Sex and Abortion Go Hand In Hand

It is likely that the early 70s was a confusing time for those interested in abortion. Last time I mentioned in my blog that, with the 1973 court case Roe v. Wade setting the political forecast, abortion was likely at the forefront of discussion topics. In this fashion, abortion was probably a touchy subject. Not for the usual reason of being something that is not accepted widely, but instead maybe because the sudden rise in advertisements for abortion could have made it awkward. I mean, to go from something not spoken about to something you can’t get away from…there has to be some element of societal shock there somewhere.

Is it possible that this sudden influx of pro-abortion advertisement lead to a societal oversaturation of all things abortion? This week in a 1973 Emory Wheel, there was an abundance of abortion ads and blurbs. In fact, on one page in particular, there were four abortion ads, three of which were nestled right by one another. This time period was different from today in many ways. For one, abortion was just on the rise to social and public acceptance. Abortion was still a young idea and something fresh on the political picnic table. In addition, abortion was publicly and heavily advertised. Although the only evidence of these assumptions are the numerous Emory Wheel ads, the fact that a college publication was speaking so loosely about something as serious as abortion is strong enough to stand alone.

As if these ads broadcasting statements like “Pregnancy Isn’t Always Beautiful,” aren’t enough to raise an eyebrow, adding to the confusion are the sexualized ads in the Emory Wheel. A full spread was dedicated to the Derby Day festivities. Said to be a philanthropic event for an on-campus fraternity, this event was seen as a “rite of passage” for many women. “Derbie Day is a lot like that airline commercial where a sexy stewardess says ‘I’m Debbie, fly me’…Officially what Derby Day is about is spirit, but if you want to get a real message, think about Debbie.” Seeing as though this advertisement was in the same publication as the plethora of abortion ads, it is safe to say that sex was prevalent, and not far behind was a semblance of a celebration of abortion. Readers of the Wheel were likely old enough to be beyond the birds and the bees conversation so the editors had to be aware of the fact that they were publicizing the action that lead to the need for abortions…and viewers could see this. All this is to say that it is interesting to observe, in this era of the 70s,  how publicly accepted abortion was and at the same time how prevalent sex was just like it is in current times.

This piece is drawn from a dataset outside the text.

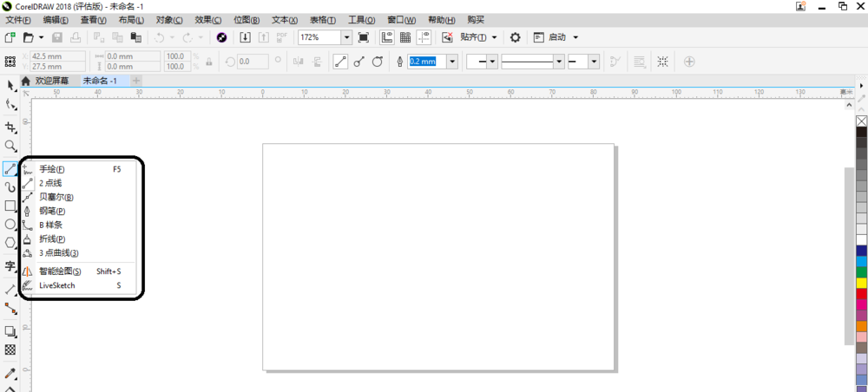This screenshot has height=392, width=868.
Task: Click the 贴齐(T) snap button
Action: [x=473, y=38]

Today, abortion has receded into the shell of societal distress and politics. It has returned to a state that seemingly mimics what the conditions may have been like before abortion was completely legal and advertised in college newspapers. Yet sex continues to sell. So what has changed? What has happened that has forced the conversation of abortion into the shadows while keeping sex at the tip of society’s tongue? Even more concerning, is the question of what we do now that people four decades down the line will look at and tilt their heads to the side.

Note Nov 15, 2012

Note Nov 15, 2012 (1)

Note Nov 15, 2012 (3)

Note Nov 15, 2012 (4)

2 thoughts on “Sex and Abortion Go Hand In Hand

  1. Jsmit: The juxtaposition of overt (sexist?) representations of sexualized women in the Emory Wheel with *so many* ads for abortions is striking. On the one hand, as a feminist, I am all for sexual freedom for all women, but I am not sure that is what is happening at Derby Days? I wonder if the women pictured have agency? Are they taking off their clothes because it makes them feel sexy or are they taking off their clothes because they are told that is what is sexy and that is what will get male attention? It feels like objectification to me, but I would have to talk to the women in the pictures to really know. I also *can’t believe* your last image- what a find! FOUR ads about abortion on one page. That is unbelievable. I wish we could talk to the Wheel staff from that time and hear more about the climate on campus at that time. Well done.

  2. Very intriguing. I find it interesting in the comparison between ads for contraception and ads for abortion. In the 1970s, like you mention, abortion ads are very abundant, but you don’t really see that many birth control or condom ads. In current times abortion is not significantly publicly advertised whereas you see a large amount of contraceptive ads. This could be a shift in the attitude to place emphasis on preventative measures rather than post-fertilization procedures.